ACTION ITEM =
Begin at the line with "Uncheck the ARCHICAD Klassifizierung checkbox" and set down each line exactly until the listing ends. Images stay out.
Segment Start: DATA SUPPLIED
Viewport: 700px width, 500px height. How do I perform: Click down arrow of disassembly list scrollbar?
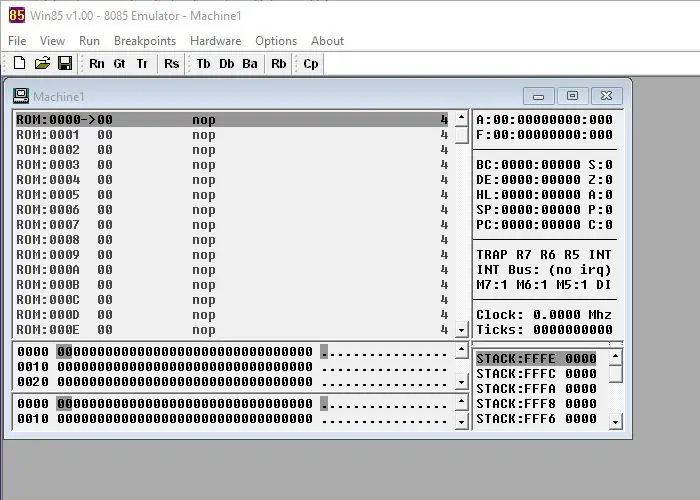tap(461, 330)
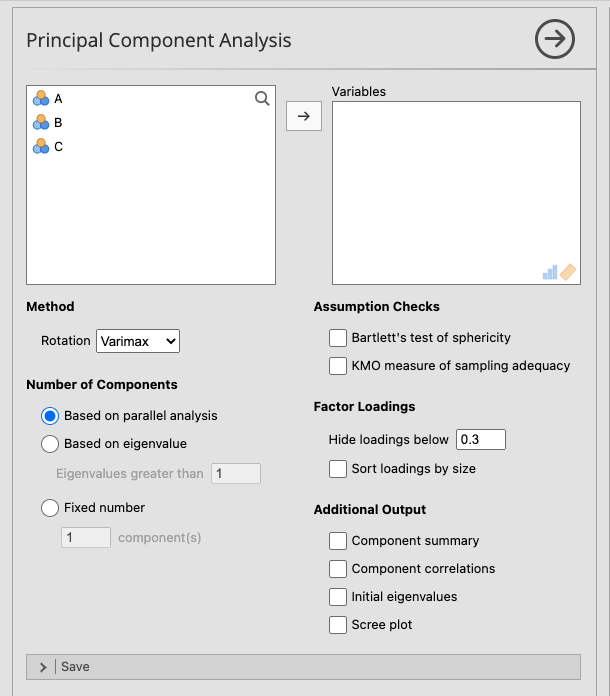Enable Bartlett's test of sphericity
This screenshot has width=610, height=696.
[338, 338]
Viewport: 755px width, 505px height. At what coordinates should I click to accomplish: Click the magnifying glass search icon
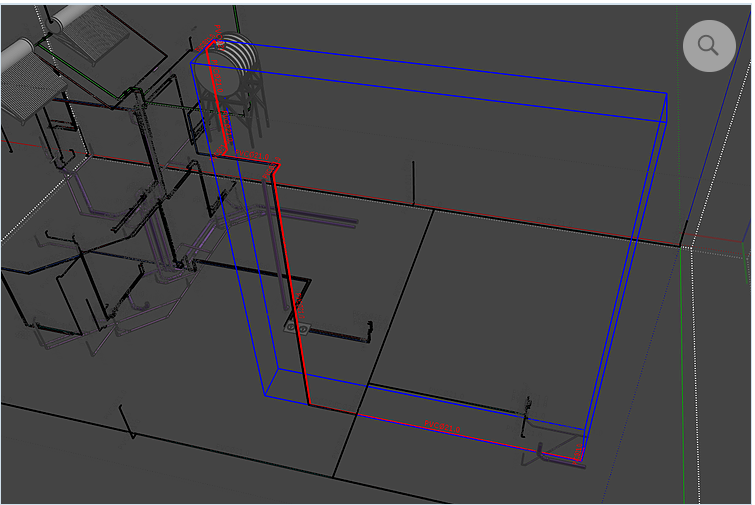click(709, 45)
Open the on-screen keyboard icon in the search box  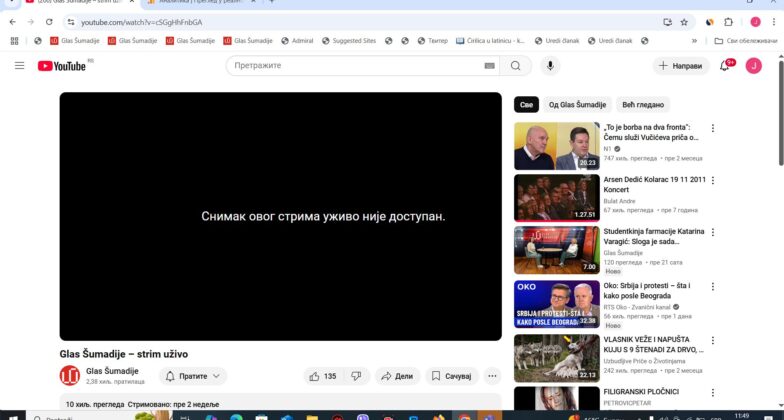(489, 66)
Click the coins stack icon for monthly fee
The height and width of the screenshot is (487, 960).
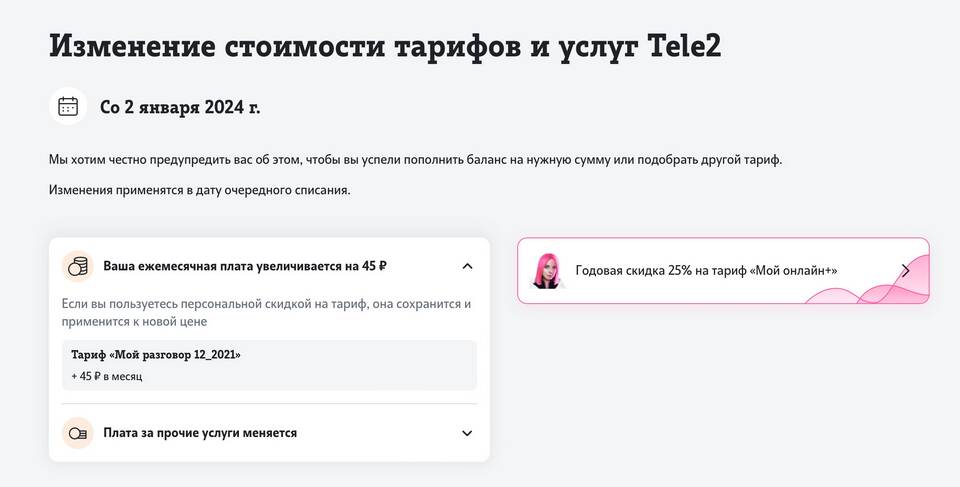(77, 267)
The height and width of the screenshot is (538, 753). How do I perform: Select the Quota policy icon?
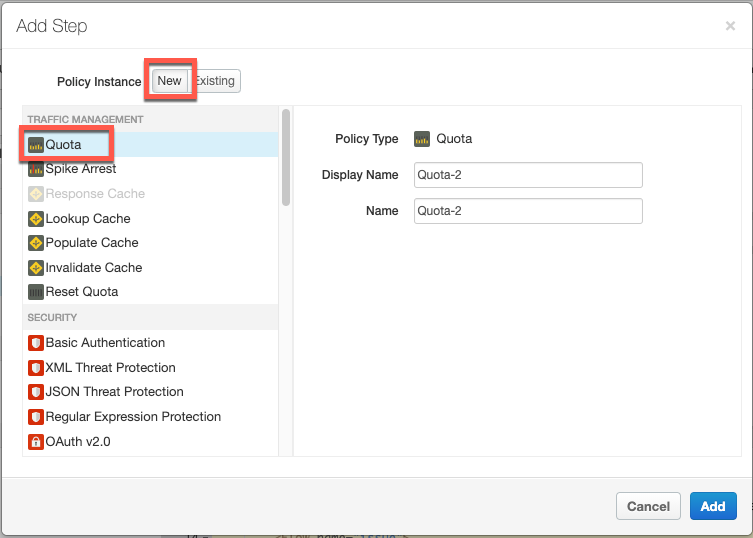[36, 145]
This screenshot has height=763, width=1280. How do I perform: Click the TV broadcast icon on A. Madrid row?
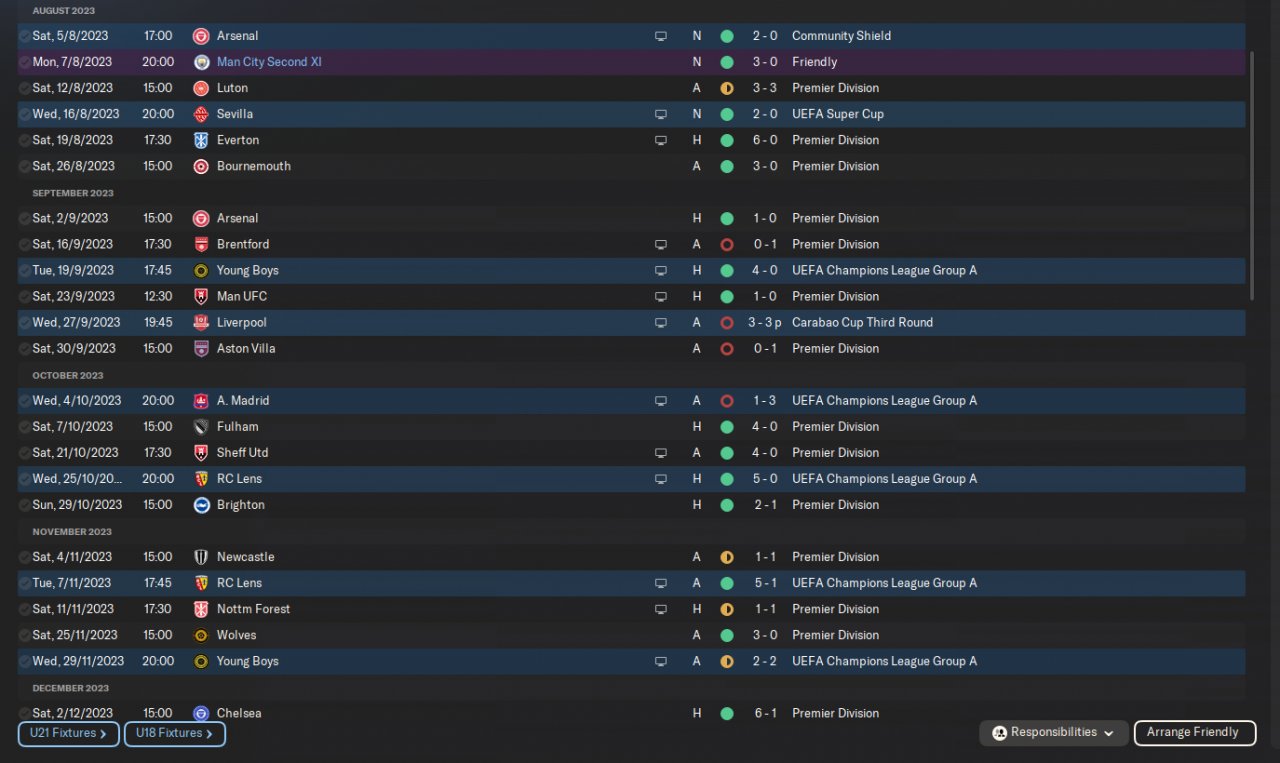pos(660,401)
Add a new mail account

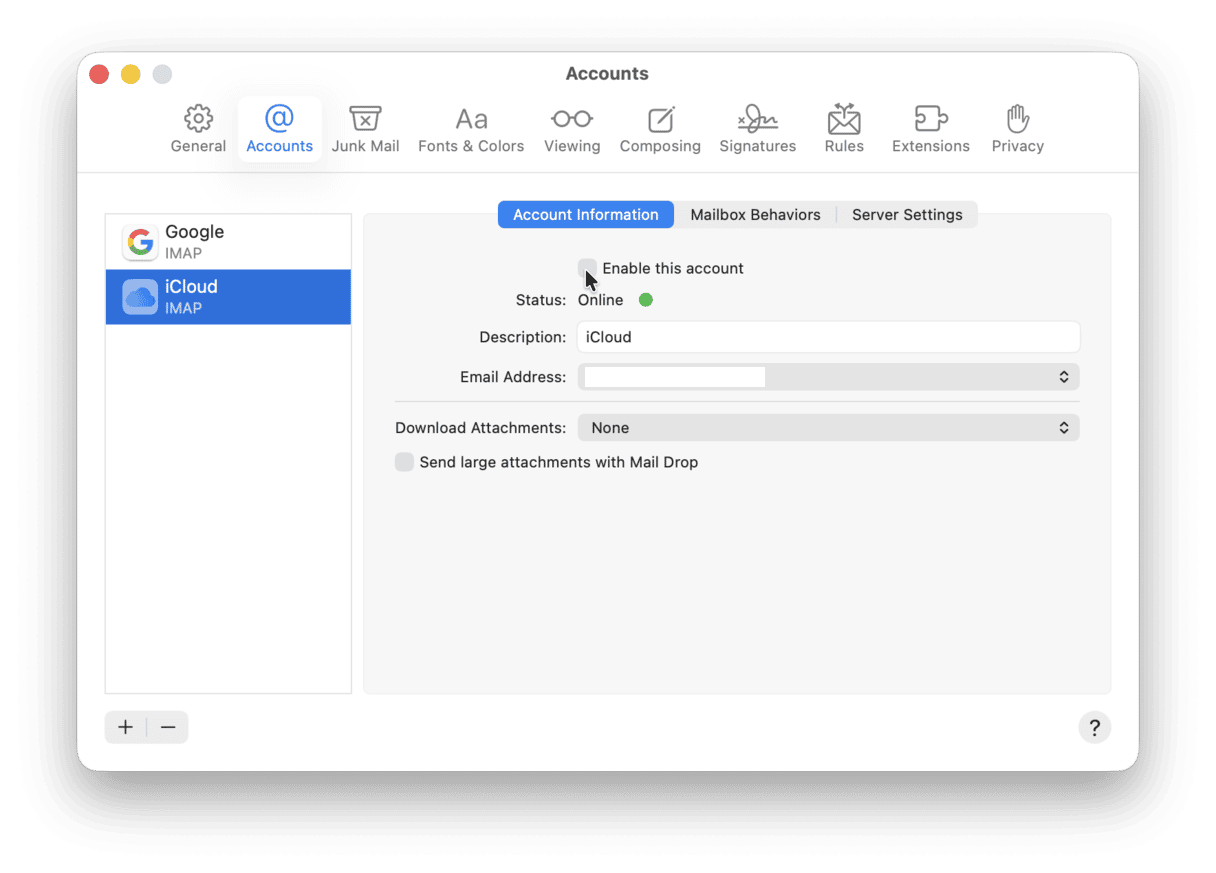point(125,727)
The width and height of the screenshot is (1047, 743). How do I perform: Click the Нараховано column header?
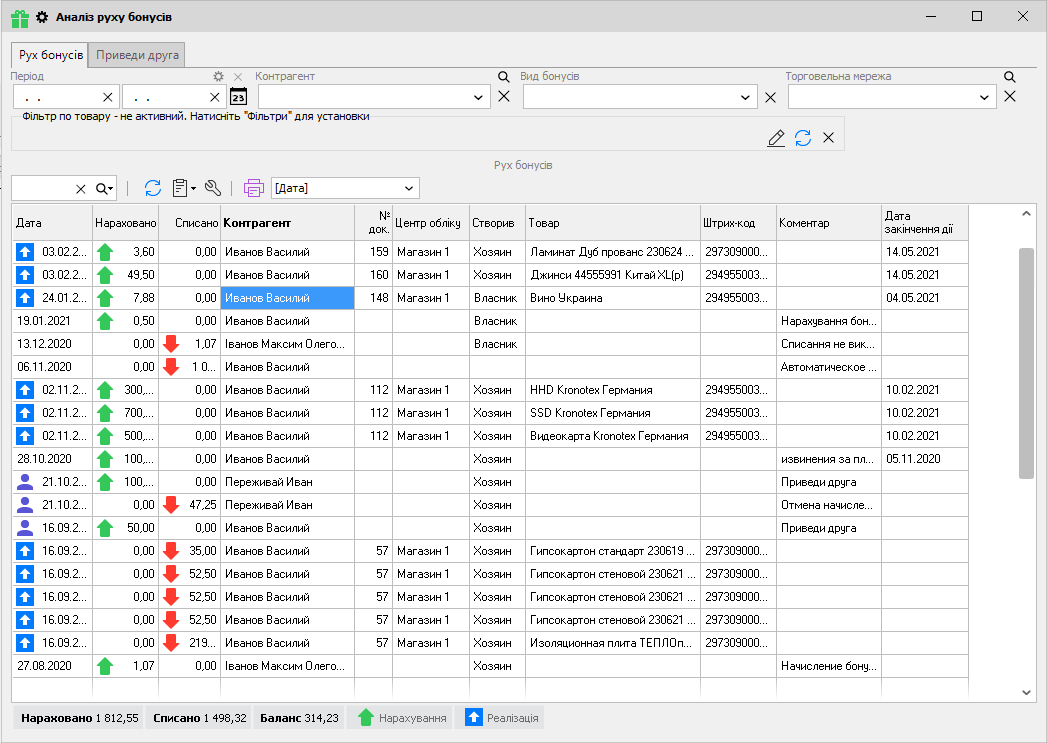[125, 223]
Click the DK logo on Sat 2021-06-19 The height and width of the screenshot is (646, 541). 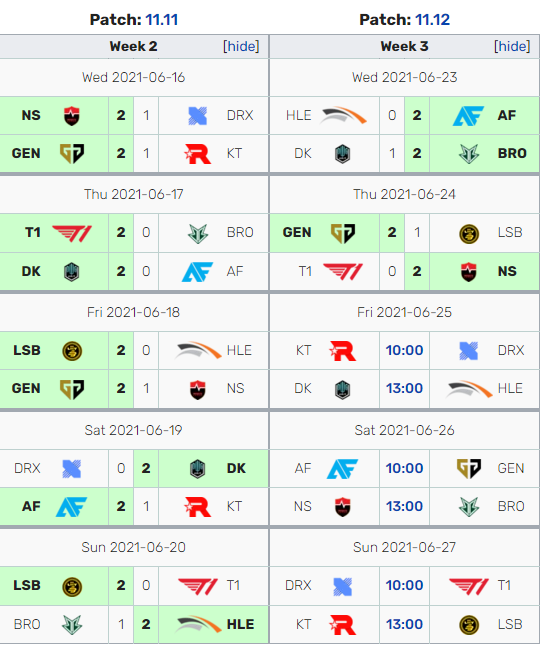[x=197, y=469]
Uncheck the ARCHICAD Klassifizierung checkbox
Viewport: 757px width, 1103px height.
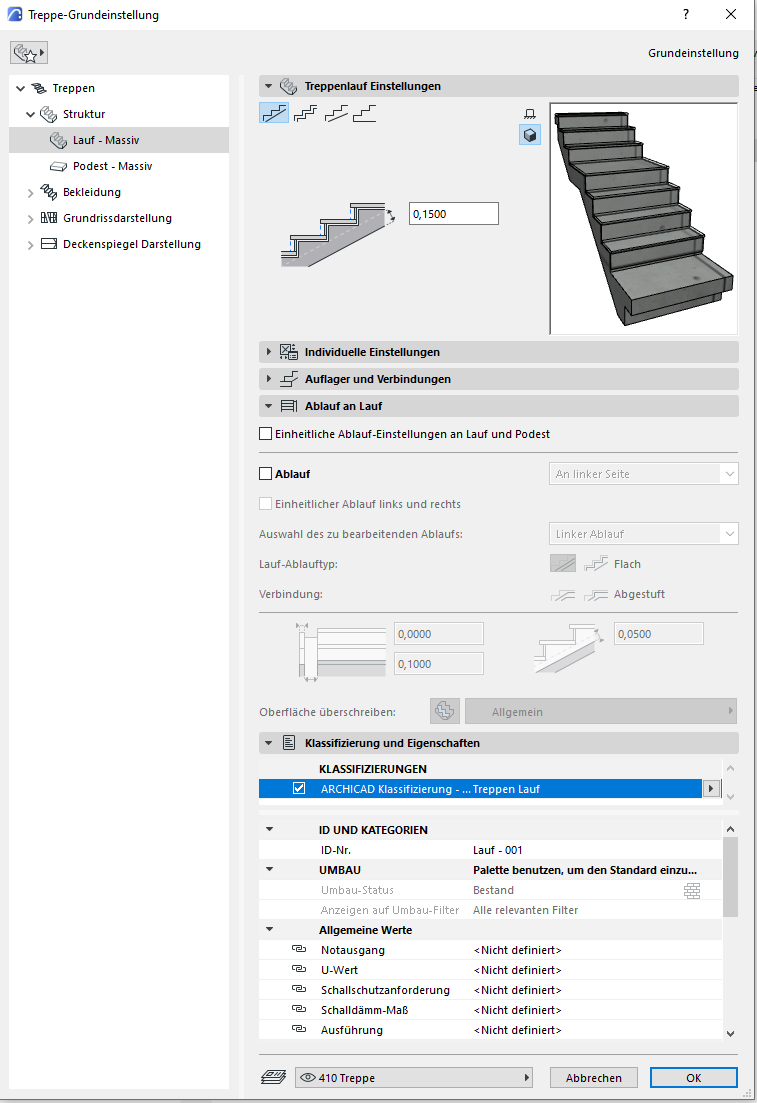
Segment End: DATA SUPPLIED
COMPLETED TASK =
Uncheck the ARCHICAD Klassifizierung checkbox
Viewport: 757px width, 1103px height.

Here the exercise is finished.